# Semantic splitting

Last approach to try for text splitting is semantic splitting with semantic-text-splitter from PyPI. Hopefully, this will combine the best aspects of sentence splitting and word length based 'dumb' splitting. We will have some control over the output chunk size and splits will occur in more rational places that a simple arbitrary word length.

## Notebook setup

In [1]:
# Change working directory to parent so we can import as we would
# from the perplexity ratio score root directory
%cd ..

# Standard library imports
import glob
import time
import json
import multiprocessing as mp

# PyPI imports
import numpy as np
import pandas as pd
from semantic_text_splitter import TextSplitter
from tokenizers import Tokenizer

# Internal imports
import configuration as config

/home/siderealyear/projects/llm_detector/perplexity_ratio_score


## 1. Load an example data file

In [2]:
data_file=f'{config.INTERMEDIATE_DATA_PATH}/texts.0.parquet'
data_df=pd.read_parquet(data_file)
data_df.head()

Unnamed: 0,text,synthetic,author,source
0,You’re probably doing a lot of things that tak...,1,unknown_model,yatsenko
1,The last time the Dallas Cowboys visited New O...,1,unknown_model,yatsenko
2,Technology is now reading your emotions? The r...,0,human,gerami
3,Certain aspects of the prison environment (she...,0,human,gaggar
4,What was the reason for permitting women to se...,1,GPT-3.5-turbo,gaggar


In [3]:
data_df.info()

<class 'pandas.core.frame.DataFrame'>
RangeIndex: 115606 entries, 0 to 115605
Data columns (total 4 columns):
 #   Column     Non-Null Count   Dtype 
---  ------     --------------   ----- 
 0   text       115606 non-null  object
 1   synthetic  115606 non-null  int64 
 2   author     115606 non-null  object
 3   source     115606 non-null  object
dtypes: int64(1), object(3)
memory usage: 3.5+ MB


## 2. Test split a small batch of records

In [4]:
# Holder for results
results={
    'text': [],
    'synthetic': [],
    'author': [],
    'source': []
}

# Tokenizer & splitter
tokenizer_name='bert-base-uncased'
max_tokens=16

tokenizer=Tokenizer.from_pretrained(tokenizer_name)
splitter=TextSplitter.from_huggingface_tokenizer(tokenizer, max_tokens)

start_time=time.time()

for i in range(1000):
    
    text=data_df['text'].iloc[i]
    chunks=splitter.chunks(text)

    for chunk in chunks:
        results['text'].append(chunk)
        results['synthetic'].append(data_df['synthetic'].iloc[i])
        results['author'].append(data_df['author'].iloc[i])
        results['source'].append(data_df['source'].iloc[i])

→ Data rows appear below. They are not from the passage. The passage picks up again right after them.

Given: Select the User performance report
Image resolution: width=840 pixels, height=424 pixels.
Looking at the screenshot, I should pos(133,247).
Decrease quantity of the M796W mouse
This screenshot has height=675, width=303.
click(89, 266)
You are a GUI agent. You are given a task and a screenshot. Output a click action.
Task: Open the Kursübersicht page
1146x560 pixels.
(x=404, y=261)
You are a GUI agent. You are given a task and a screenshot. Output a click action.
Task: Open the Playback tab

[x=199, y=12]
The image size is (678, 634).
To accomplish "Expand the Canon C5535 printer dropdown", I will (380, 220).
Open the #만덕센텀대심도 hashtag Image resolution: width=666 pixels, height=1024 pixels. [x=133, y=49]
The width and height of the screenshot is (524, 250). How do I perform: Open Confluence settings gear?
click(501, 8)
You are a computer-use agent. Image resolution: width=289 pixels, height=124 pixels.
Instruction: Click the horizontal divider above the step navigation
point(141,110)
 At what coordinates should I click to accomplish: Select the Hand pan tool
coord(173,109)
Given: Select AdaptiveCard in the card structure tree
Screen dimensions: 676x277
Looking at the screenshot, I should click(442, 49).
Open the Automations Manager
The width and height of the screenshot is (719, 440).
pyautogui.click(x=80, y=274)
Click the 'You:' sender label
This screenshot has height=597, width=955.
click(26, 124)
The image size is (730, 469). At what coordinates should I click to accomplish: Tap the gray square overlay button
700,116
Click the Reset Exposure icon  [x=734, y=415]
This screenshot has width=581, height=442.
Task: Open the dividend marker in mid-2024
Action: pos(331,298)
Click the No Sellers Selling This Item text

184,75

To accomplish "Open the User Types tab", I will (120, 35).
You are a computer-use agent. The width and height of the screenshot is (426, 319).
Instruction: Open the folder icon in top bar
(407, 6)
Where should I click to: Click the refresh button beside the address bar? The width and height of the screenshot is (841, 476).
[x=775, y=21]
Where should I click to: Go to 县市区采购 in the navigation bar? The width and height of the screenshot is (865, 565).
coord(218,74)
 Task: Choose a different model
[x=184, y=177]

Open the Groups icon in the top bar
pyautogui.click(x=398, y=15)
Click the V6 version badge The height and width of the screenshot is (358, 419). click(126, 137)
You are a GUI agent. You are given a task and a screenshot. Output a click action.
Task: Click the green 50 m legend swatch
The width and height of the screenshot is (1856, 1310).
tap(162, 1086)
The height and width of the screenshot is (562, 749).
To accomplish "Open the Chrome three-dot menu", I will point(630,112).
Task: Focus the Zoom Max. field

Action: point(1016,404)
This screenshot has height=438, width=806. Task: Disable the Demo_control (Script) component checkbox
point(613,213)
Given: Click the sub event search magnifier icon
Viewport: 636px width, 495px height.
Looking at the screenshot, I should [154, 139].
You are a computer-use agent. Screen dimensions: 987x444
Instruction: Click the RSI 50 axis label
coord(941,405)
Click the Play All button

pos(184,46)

dT=time.time() - start_time
splitting_rate=(i + 1)/dT
print(f'Split {i} records in {dT:.1f} seconds')
print(f'Splitting rate: {splitting_rate:.1f} records per second')

Split 999 records in 14.4 seconds
Splitting rate: 69.5 records per second


Slower than the NLTK sentence splitter, which ran at ~600 records per second. But, it's still tractable. 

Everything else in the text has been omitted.